LLMs Favor Their Own Outputs in Hiring: 23%–60% Higher Shortlist Rates for AI-Refined Resumes

A new paper (arXiv:2509.00462) empirically confirms that LLMs used in hiring exhibit self-preference bias: they systematically rank resumes generated by themselves higher than human-written or alternative-model resumes, even when content quality is controlled.
Key Findings
- Bias magnitude: Self-preference bias ranged from 67% to 82% across major commercial and open-source models in a controlled correspondence experiment.
- Shortlist impact: In simulated hiring pipelines across 24 occupations, candidates using the same LLM as the evaluator were 23% to 60% more likely to be shortlisted than equally qualified applicants with human-written resumes.
- Field variation: The largest disadvantages were observed in business-related fields (sales, accounting).

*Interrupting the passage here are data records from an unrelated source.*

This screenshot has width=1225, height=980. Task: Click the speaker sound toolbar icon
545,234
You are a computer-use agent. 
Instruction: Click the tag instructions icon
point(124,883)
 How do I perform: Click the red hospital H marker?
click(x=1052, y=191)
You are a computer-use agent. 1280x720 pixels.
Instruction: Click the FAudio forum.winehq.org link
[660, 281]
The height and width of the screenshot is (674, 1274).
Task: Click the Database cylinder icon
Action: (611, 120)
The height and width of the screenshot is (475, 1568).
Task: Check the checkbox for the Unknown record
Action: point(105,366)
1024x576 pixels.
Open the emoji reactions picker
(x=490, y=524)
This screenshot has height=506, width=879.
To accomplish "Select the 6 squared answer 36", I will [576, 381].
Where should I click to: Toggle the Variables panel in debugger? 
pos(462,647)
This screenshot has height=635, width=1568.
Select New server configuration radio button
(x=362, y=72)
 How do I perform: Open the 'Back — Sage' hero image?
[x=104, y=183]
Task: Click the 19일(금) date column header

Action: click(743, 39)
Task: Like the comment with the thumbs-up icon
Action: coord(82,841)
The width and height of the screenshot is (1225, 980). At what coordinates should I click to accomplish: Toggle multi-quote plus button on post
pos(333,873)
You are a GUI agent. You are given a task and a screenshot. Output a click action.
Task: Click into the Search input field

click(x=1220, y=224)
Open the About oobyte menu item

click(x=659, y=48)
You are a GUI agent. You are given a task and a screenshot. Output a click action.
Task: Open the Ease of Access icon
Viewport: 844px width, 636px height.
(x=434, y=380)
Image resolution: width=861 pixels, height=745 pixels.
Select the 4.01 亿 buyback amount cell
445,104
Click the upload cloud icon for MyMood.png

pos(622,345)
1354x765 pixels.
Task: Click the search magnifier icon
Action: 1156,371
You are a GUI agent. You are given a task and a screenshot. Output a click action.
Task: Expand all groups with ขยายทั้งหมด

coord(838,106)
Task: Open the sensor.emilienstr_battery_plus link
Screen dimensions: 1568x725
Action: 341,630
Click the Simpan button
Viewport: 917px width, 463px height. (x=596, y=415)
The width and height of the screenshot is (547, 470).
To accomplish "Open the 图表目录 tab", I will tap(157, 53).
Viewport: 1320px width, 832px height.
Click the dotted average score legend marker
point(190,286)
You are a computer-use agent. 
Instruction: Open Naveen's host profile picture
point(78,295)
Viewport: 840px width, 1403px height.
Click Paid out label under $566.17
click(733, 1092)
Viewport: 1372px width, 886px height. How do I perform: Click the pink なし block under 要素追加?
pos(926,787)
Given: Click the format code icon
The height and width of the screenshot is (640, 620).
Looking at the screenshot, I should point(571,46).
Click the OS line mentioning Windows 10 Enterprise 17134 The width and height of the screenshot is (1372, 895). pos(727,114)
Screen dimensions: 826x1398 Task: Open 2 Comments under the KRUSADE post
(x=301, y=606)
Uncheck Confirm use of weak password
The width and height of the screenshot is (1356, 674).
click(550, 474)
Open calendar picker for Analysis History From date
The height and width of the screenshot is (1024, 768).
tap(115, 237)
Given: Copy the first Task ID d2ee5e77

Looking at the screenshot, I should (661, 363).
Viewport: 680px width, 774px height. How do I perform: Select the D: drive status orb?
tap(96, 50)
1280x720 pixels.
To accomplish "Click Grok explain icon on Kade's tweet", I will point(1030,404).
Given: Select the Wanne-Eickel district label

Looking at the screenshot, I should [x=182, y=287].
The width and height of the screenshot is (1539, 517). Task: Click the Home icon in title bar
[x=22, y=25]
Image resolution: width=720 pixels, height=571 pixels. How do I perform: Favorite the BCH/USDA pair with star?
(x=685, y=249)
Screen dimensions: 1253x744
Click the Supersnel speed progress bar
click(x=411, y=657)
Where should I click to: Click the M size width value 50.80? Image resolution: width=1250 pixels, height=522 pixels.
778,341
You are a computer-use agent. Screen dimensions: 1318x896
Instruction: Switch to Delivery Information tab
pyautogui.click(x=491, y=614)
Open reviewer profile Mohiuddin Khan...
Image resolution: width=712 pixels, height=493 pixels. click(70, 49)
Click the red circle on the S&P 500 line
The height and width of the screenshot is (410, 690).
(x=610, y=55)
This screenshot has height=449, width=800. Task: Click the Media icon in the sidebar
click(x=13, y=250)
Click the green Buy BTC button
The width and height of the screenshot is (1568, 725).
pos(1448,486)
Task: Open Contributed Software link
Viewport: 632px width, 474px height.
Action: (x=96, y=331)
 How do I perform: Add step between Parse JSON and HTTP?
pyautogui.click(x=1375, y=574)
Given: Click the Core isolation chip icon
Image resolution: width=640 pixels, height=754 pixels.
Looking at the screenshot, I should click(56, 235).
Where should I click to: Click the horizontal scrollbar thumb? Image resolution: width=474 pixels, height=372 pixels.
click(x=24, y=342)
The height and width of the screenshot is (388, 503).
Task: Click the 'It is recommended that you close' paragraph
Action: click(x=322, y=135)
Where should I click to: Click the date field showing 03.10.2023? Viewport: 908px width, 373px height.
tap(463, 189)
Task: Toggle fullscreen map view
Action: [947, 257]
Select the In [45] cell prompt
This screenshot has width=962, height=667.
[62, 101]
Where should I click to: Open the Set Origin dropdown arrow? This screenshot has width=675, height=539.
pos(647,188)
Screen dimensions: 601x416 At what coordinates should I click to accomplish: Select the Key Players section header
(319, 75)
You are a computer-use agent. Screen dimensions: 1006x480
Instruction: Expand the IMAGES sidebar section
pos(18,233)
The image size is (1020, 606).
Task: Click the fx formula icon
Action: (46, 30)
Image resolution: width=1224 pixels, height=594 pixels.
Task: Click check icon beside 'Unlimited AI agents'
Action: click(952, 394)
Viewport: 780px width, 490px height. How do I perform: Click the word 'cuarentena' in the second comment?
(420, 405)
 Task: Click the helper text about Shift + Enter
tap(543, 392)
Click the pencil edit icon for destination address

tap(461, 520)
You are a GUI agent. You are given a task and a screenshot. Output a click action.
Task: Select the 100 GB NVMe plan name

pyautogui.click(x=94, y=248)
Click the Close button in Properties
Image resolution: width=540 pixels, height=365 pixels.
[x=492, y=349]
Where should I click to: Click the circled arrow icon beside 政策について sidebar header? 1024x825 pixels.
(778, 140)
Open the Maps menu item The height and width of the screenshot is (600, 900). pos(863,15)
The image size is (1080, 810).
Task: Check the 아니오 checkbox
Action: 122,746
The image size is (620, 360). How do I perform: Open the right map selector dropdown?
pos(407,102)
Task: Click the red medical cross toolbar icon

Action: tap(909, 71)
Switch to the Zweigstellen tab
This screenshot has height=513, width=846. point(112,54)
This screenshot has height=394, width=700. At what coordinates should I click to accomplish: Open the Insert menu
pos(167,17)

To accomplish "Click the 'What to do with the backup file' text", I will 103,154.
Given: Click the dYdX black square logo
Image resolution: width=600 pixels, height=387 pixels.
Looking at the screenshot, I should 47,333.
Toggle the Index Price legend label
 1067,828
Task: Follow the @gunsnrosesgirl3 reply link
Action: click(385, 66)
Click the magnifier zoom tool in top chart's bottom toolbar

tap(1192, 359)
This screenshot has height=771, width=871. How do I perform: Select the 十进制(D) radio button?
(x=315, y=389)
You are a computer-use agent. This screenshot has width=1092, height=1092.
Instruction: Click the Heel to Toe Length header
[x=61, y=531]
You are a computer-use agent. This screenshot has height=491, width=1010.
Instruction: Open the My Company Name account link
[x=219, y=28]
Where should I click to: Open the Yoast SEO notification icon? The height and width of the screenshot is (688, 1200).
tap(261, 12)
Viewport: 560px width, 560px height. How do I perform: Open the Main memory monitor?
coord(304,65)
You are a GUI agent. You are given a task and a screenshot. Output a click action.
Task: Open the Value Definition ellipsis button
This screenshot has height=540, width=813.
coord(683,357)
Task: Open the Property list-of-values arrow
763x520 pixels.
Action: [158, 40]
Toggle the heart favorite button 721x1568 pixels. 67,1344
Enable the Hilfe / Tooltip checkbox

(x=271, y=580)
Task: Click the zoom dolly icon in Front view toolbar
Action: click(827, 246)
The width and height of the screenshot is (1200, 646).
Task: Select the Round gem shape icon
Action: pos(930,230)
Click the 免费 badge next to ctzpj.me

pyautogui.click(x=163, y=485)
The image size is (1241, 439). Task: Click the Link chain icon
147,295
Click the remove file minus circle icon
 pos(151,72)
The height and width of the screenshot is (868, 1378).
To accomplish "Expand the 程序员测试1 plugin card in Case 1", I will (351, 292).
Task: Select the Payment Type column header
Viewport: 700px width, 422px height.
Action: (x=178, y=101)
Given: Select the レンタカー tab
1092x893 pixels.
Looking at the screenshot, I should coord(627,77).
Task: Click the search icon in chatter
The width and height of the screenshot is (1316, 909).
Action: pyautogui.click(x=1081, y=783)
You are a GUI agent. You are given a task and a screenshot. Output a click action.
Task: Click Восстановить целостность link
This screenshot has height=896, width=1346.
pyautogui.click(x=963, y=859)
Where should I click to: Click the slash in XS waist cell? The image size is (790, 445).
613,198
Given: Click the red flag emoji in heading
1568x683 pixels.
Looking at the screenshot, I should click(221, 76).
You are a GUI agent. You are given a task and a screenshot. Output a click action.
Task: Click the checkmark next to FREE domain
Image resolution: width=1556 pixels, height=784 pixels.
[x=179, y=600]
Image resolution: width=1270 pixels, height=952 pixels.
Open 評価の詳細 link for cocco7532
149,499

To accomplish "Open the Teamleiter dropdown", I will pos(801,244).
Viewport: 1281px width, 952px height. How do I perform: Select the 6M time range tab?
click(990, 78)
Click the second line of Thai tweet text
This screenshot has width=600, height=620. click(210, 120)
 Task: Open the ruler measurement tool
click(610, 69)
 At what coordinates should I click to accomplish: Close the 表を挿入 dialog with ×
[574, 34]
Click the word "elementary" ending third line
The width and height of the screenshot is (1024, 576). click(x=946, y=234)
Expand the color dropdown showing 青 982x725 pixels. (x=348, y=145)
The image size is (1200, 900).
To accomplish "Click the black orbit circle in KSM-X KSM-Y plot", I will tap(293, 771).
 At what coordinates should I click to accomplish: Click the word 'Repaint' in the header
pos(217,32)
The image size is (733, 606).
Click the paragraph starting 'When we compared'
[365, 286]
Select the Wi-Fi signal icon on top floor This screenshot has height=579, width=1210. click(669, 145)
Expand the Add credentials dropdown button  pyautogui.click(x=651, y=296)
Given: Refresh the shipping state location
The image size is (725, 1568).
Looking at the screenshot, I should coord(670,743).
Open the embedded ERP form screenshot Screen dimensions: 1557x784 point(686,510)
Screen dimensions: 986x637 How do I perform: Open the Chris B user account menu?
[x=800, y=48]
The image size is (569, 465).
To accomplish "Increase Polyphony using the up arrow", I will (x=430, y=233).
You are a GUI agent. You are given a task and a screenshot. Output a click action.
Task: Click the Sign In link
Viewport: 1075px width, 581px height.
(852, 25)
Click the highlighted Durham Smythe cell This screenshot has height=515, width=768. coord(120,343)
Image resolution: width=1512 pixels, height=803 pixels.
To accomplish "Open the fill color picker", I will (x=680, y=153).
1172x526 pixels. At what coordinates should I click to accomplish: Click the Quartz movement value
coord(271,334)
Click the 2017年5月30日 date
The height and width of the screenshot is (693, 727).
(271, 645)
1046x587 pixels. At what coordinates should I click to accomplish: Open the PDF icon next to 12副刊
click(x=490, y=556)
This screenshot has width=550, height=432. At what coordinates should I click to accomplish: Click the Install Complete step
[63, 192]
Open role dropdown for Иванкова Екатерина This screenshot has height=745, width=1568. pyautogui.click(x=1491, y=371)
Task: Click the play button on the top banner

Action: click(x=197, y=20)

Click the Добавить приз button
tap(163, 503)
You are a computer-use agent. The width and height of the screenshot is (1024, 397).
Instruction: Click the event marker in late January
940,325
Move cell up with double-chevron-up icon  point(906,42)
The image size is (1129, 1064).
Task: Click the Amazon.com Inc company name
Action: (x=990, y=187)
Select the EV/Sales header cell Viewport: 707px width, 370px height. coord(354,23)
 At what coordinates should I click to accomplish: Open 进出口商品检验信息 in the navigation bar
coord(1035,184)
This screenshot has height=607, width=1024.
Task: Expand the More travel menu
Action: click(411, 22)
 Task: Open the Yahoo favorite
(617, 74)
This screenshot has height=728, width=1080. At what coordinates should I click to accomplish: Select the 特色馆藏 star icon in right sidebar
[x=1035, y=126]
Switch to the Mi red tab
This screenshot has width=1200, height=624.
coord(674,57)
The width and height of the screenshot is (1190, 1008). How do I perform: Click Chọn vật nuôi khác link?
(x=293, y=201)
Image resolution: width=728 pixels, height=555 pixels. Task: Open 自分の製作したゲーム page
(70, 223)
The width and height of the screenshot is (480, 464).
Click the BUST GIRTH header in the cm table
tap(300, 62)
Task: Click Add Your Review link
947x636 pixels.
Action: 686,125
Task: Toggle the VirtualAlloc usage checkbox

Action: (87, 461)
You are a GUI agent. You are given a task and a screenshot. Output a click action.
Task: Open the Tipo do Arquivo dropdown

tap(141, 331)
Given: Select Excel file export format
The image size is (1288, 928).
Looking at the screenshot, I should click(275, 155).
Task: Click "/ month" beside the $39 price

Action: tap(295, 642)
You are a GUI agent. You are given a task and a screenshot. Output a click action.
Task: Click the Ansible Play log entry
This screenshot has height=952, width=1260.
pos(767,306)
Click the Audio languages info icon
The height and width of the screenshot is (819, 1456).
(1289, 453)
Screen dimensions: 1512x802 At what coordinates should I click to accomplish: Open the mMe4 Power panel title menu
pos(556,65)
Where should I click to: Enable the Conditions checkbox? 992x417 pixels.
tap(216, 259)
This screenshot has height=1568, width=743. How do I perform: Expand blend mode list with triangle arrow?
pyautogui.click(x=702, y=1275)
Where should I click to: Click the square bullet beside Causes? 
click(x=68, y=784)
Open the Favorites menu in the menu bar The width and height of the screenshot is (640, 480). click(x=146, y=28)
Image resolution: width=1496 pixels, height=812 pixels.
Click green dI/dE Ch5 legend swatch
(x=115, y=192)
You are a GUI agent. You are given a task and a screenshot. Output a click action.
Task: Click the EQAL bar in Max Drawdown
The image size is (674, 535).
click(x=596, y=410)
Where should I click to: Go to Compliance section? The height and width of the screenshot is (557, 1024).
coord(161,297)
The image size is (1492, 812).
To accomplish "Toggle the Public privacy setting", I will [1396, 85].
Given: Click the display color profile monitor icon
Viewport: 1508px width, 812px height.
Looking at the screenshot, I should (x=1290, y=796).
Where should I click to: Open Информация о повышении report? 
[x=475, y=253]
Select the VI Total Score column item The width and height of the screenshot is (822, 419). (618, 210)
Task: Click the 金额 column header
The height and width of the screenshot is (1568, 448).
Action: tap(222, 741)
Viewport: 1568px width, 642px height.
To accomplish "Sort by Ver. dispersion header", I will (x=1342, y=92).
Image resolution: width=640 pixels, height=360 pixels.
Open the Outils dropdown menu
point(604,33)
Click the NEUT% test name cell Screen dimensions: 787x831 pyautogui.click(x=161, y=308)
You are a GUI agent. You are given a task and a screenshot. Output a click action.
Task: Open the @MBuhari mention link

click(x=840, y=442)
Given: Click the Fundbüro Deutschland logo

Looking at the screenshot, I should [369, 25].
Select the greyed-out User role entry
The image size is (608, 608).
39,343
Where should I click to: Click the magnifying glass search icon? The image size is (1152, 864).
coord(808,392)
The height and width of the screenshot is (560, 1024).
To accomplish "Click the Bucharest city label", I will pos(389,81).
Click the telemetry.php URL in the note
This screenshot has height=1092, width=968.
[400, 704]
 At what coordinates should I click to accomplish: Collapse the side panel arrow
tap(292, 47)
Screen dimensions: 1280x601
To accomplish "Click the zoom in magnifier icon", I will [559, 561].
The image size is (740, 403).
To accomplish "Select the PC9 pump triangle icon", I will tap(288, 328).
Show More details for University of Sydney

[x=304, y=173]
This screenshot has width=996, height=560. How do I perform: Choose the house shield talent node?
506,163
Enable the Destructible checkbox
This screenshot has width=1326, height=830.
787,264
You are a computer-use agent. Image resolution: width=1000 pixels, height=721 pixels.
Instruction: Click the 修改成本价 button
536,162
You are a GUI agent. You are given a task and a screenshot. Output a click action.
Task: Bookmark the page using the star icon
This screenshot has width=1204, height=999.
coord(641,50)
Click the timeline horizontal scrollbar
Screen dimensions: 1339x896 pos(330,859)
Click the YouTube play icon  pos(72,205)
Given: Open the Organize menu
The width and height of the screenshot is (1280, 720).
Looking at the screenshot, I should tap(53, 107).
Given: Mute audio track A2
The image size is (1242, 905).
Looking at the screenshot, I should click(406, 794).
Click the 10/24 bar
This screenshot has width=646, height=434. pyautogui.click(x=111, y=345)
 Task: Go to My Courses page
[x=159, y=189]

- Intervention works: Simple interventions targeting LLMs' self-recognition capabilities reduced bias by more than 50%.
Experiment Design
The study used a large-scale controlled resume correspondence experiment. Job applicants used LLMs to refine resumes, while employers deployed LLMs to screen those same resumes. The bias persisted across models — both commercial (e.g., GPT-4) and open-source — and content quality was held constant.
Why This Matters
As AI agents increasingly mediate hiring on both sides (applicants using LLMs to write resumes, employers using LLMs to screen them), this creates a feedback loop where AI-generated content is unfairly favored. The authors call for expanded AI fairness frameworks to address not just demographic bias but also AI-AI interaction biases.
Intervention
The paper shows that modifying the screening prompt to reduce the LLM's ability to recognize its own style cut the bias by over half — a practical takeaway for teams building hiring pipelines.